#### [PEDIDO A]
Segundo o trecho apresentado, em que ano a peça O berço do herói deveria ter estreado?

#### [TRECHO APRESENTADO]
A peça O berço do herói (mais tarde Roque Santeiro)
deveria ter sido encenada pela primeira vez em 1965, mas o Brasil passava pela
ditadura militar e, duas horas antes da estréia, a peça foi proibida pela
censura. Isso aconteceu devido ao fato da peça abordar o tema do mito (herói
militar), desconstruindo esse mito.

Temos no livro dois enfoques da história: a real – Roque foi
um covarde e fugiu da guerra – e a ideal – Roque foi um herói e deu a vida pelo
país.

A obra trata da necessidade do brasileiro de criar figuras
maravilhosas. Para isso, expõe a carência das pessoas ao crerem em alguém que é
o ser humano ‘ideal’, dotado de virtudes que não temos. A partir disso, aqueles
que são mais espertos passam a explorar essa imagem e o mito se consolida.
Depois de consolidado, entretanto, aqueles que o criaram acabam perdendo o
controle sobre ele e ele passa a ter uma importância que ultrapassa até o bom
senso. O mito é também incorporado ao progresso.

Roque precisava morrer, porque ele era um ‘herói’ e essa
imagem é mais importante do que a realidade. A personalidade verdadeira do Cabo
Roque é totalmente diferente da do herói Roque. O primeiro é um covarde, egoísta
e o segundo é cheio de virtudes, como a coragem e o nacionalismo. O que complica
tudo isso é o fato dele ser um herói militar, de quem se espera bravura. Ele ter
fugido da guerra acaba com a idealização em torno das Forças Armadas.

Tempo

A história acontece no período da Segunda Guerra Mundial e
Roque retorna à Asa Branca quinze anos depois do final da guerra, quando o governo
concedeu anistia aos desertores. Porém, é claro que Dias Gomes utiliza esse
tempo passado, como forma de se referir ao tempo em que o livro foi escrito,
na ditadura militar da década de 60. Por falar de um herói militar, Dias Gomes
tentou criticar o comportamento das Forças Armadas e só pôde fazer isso através
de uma história fictícia, deslocada do tempo real, ao qual ele se referia.

Espaço

A cidade de Asa Branca acaba se transformando em uma metonímia
do Brasil.

Linguagem

A linguagem do livro é muito coloquial e simples. Dias Gomes
inclui em seu texto palavras do linguajar popular, utilizando até mesmo palavra
chulas. Além disso, há em diversos fragmentos ressonâncias das cantigas populares
do Brasil.

Personagens

As personagens, em grande parte, são caricaturas de tipos que
articulavam o poder em nosso país.

Os militares são vistos, através do general, como
autoritários. Além disso, queriam manter o que estabeleciam como verdade, mesmo
que isso não fosse verdade. A morte de Roque era tida como verdade, então
precisava ser, ou seja, Roque vivo precisava morrer para que a palavra do
exército não fosse desmoralizada, custasse isso qualquer o preço.

A Igreja por sua vez, tem dois ângulos no livro. Tem um lado
crítico, que rejeita omito progresso, que esconde falsos valores, mas também
manipula beatas. Dias Gomes deixa bem clara sua opinião: no período da ditadura
foi omissa e muitas vezes conivente com os abusos. Sua preocupação era em manter
a falsa moral e não a verdade.

#### [MATERIAL DA TAREFA]
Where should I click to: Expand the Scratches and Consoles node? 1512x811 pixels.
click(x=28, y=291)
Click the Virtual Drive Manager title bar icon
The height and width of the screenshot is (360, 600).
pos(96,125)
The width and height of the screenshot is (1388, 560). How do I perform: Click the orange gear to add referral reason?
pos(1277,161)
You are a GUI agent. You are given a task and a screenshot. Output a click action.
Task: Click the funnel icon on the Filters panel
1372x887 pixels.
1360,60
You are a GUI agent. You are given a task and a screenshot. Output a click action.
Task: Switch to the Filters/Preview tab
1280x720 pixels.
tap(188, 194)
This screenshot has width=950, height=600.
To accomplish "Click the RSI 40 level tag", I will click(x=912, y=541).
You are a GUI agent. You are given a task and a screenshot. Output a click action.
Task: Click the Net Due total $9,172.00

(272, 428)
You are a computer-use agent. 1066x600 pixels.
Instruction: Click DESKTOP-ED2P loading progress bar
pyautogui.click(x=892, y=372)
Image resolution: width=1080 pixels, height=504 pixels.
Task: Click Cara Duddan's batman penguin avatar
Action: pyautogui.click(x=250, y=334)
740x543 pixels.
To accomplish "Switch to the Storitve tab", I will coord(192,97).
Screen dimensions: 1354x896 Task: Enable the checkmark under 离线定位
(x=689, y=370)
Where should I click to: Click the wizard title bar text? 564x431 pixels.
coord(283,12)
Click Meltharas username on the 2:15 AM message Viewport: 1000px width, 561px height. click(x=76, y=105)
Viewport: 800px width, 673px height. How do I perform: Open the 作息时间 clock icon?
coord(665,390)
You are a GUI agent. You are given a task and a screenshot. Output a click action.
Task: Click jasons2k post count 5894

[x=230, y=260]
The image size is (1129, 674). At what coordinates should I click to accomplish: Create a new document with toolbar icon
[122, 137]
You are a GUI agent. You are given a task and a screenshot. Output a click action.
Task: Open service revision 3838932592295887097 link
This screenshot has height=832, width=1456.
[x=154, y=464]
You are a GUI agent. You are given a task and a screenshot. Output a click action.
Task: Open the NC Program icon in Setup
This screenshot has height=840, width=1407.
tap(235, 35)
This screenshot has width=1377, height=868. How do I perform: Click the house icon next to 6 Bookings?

#### [PEDIDO B]
Por favor, reescreva na listagem somente as linhas que vão da que contém "The image size" até a que contém "[x=154, y=464]", trocando "GUI agent" por "interface agent" e deixando todo o resto igual.

#### [RESPOSTA DO EXERCÍCIO A]
Em 1965.

#### [RESPOSTA DO EXERCÍCIO B]
The image size is (1129, 674). At what coordinates should I click to accomplish: Create a new document with toolbar icon
[122, 137]
You are a interface agent. You are given a task and a screenshot. Output a click action.
Task: Open service revision 3838932592295887097 link
This screenshot has height=832, width=1456.
[x=154, y=464]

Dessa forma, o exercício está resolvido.